-- Input follows --

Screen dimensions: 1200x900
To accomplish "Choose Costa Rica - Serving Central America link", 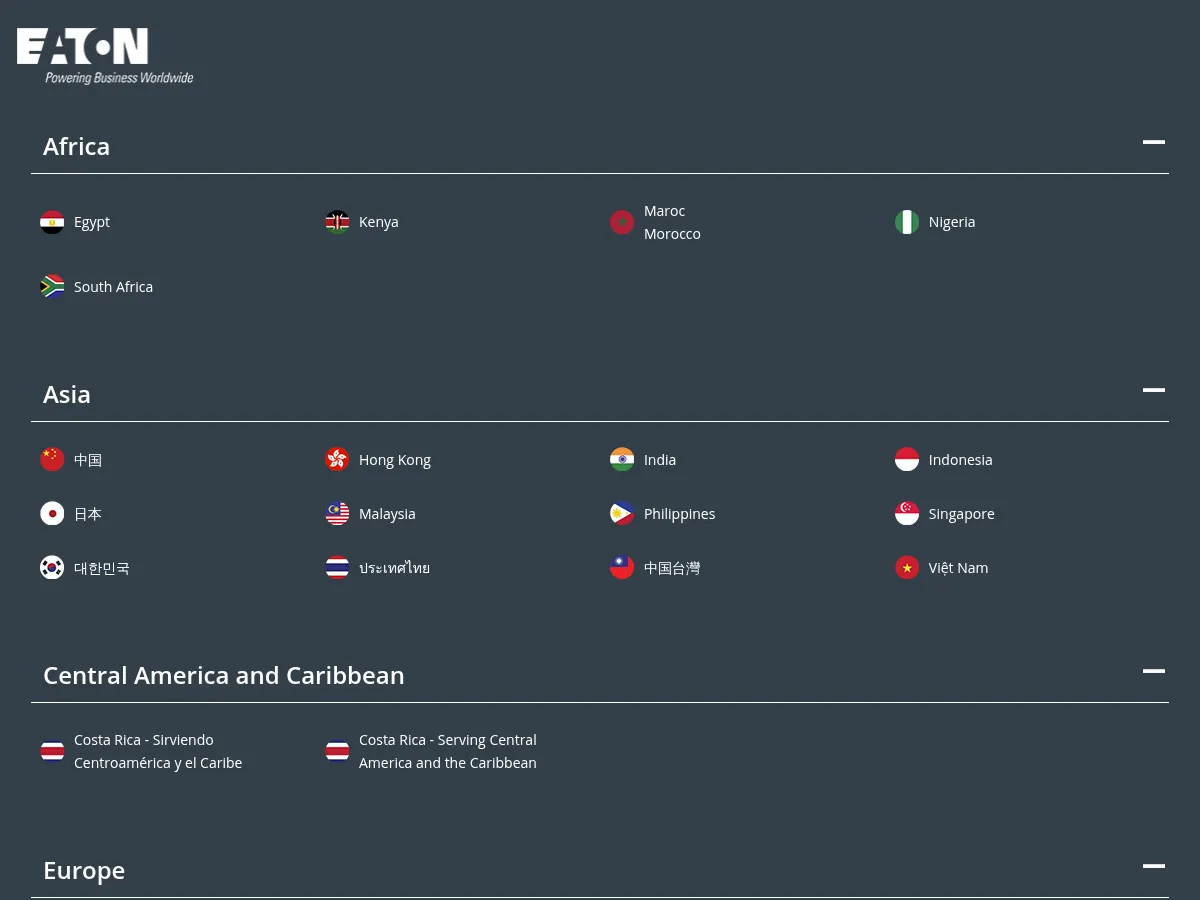I will tap(447, 751).
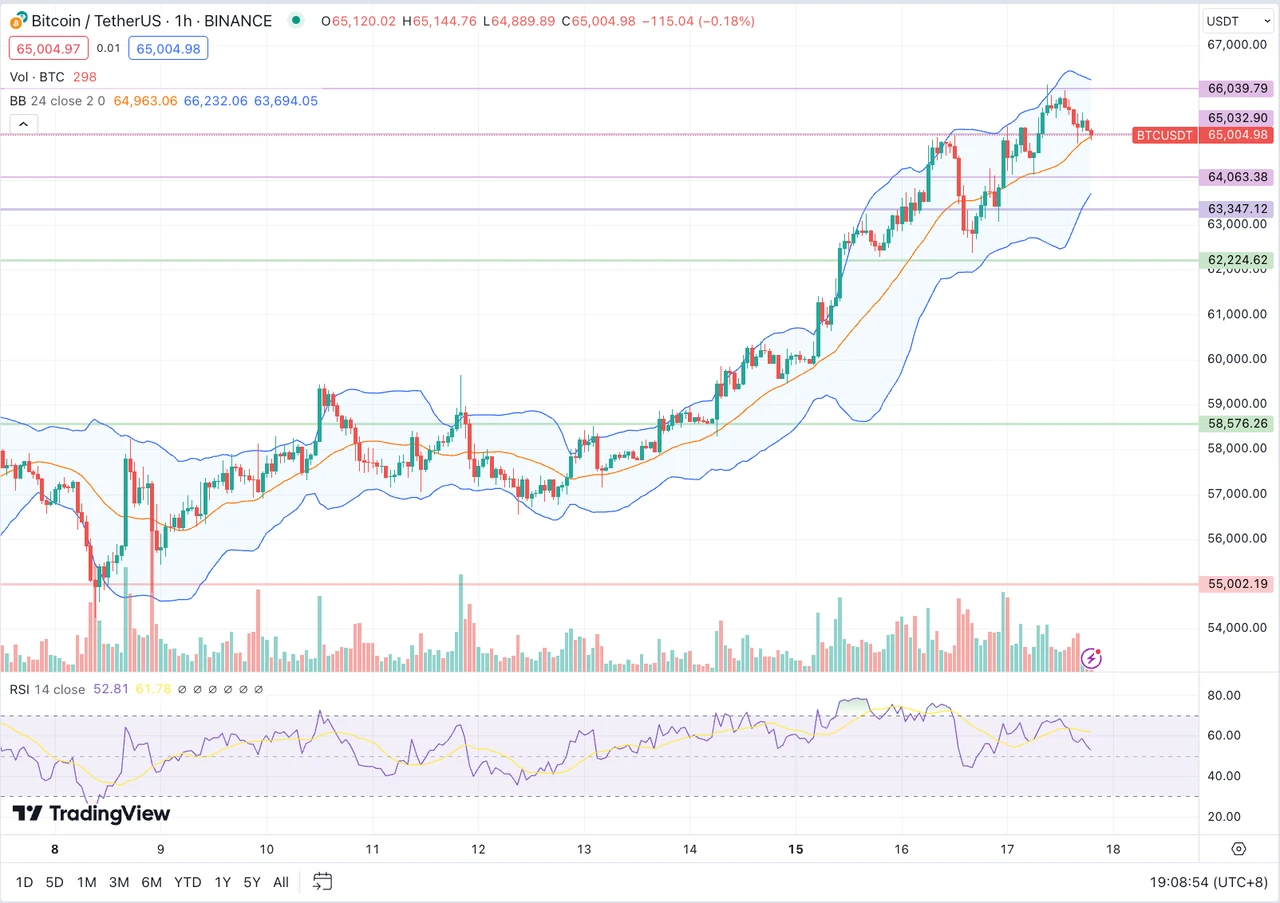Select the 1D time range

(25, 882)
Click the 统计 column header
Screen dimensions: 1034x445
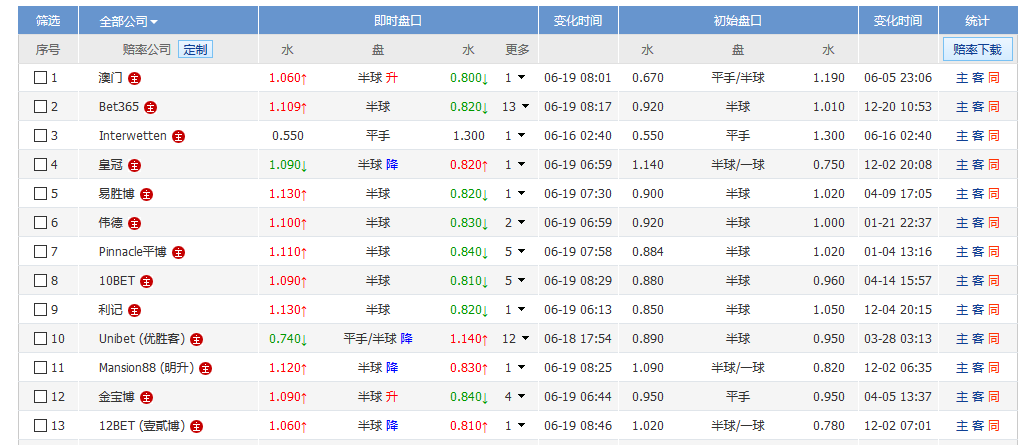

-- Input concluded --

#### Your instructions
Reproduce word for word the lines from the one containing "Click the 统计 column header" through the end of the data, both ends kept. Drop the pictures.

#### Written answer
Click the 统计 column header
Screen dimensions: 1034x445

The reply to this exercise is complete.